WORK TO COMPLETE: Lines from the one containing "Click the PRO" through the last line of the records below are to be repeated exactly.

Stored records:
▬▬▬
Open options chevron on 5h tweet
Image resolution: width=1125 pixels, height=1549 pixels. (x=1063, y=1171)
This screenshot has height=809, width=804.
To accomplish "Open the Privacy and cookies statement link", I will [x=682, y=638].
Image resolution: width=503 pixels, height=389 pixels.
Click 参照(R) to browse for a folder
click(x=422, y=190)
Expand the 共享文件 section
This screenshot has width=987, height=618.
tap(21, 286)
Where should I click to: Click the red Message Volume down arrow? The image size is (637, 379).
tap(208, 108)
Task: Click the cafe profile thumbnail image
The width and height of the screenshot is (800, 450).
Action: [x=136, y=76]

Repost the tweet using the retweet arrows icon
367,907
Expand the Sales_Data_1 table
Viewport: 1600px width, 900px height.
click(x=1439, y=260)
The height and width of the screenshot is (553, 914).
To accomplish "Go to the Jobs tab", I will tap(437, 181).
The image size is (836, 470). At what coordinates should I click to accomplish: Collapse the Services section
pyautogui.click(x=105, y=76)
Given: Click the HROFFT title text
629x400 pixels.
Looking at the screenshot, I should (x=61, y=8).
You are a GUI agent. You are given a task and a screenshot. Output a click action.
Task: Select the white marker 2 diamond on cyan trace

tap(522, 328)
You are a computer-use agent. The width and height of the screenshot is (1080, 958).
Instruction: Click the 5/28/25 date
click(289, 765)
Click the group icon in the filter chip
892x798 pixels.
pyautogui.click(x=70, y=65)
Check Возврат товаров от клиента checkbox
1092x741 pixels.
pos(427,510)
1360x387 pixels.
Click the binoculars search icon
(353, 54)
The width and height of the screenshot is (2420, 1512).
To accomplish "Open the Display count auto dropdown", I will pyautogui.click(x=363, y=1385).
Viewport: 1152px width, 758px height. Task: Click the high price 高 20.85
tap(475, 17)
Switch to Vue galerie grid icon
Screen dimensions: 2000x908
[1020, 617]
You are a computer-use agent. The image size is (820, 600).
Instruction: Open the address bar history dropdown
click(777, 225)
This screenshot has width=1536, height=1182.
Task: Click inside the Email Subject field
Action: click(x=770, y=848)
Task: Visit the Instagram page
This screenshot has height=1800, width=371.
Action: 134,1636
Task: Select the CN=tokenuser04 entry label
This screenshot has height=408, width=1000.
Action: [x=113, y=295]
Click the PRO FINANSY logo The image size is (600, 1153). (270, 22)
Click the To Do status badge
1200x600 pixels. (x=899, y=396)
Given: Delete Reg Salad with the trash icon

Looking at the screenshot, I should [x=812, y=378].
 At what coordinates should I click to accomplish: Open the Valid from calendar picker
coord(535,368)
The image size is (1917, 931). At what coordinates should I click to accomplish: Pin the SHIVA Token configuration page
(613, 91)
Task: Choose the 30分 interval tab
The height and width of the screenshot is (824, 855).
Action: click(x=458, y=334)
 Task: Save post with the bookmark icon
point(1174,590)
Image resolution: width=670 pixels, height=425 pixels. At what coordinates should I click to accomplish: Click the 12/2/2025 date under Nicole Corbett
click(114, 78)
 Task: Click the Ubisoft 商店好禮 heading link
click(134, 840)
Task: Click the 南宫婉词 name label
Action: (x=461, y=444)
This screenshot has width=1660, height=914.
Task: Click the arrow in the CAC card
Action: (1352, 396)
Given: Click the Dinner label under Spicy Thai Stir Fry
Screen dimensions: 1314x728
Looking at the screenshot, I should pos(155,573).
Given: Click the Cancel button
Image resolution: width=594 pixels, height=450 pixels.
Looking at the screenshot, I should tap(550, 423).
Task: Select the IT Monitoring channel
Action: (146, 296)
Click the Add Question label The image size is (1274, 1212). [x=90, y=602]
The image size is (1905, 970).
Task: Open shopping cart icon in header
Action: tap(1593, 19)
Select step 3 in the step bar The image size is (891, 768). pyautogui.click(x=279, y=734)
▬▬▬
ANSWER TO THIS TASK:
Click the PRO FINANSY logo The image size is (600, 1153). (270, 22)
Click the To Do status badge
1200x600 pixels. (x=899, y=396)
Given: Delete Reg Salad with the trash icon

Looking at the screenshot, I should [x=812, y=378].
 At what coordinates should I click to accomplish: Open the Valid from calendar picker
coord(535,368)
The image size is (1917, 931). At what coordinates should I click to accomplish: Pin the SHIVA Token configuration page
(613, 91)
Task: Choose the 30分 interval tab
The height and width of the screenshot is (824, 855).
Action: click(x=458, y=334)
 Task: Save post with the bookmark icon
point(1174,590)
Image resolution: width=670 pixels, height=425 pixels. At what coordinates should I click to accomplish: Click the 12/2/2025 date under Nicole Corbett
click(114, 78)
 Task: Click the Ubisoft 商店好禮 heading link
click(134, 840)
Task: Click the 南宫婉词 name label
Action: (x=461, y=444)
This screenshot has width=1660, height=914.
Task: Click the arrow in the CAC card
Action: (1352, 396)
Given: Click the Dinner label under Spicy Thai Stir Fry
Screen dimensions: 1314x728
Looking at the screenshot, I should pos(155,573).
Given: Click the Cancel button
Image resolution: width=594 pixels, height=450 pixels.
Looking at the screenshot, I should tap(550, 423).
Task: Select the IT Monitoring channel
Action: (146, 296)
Click the Add Question label The image size is (1274, 1212). [x=90, y=602]
The image size is (1905, 970).
Task: Open shopping cart icon in header
Action: tap(1593, 19)
Select step 3 in the step bar The image size is (891, 768). pyautogui.click(x=279, y=734)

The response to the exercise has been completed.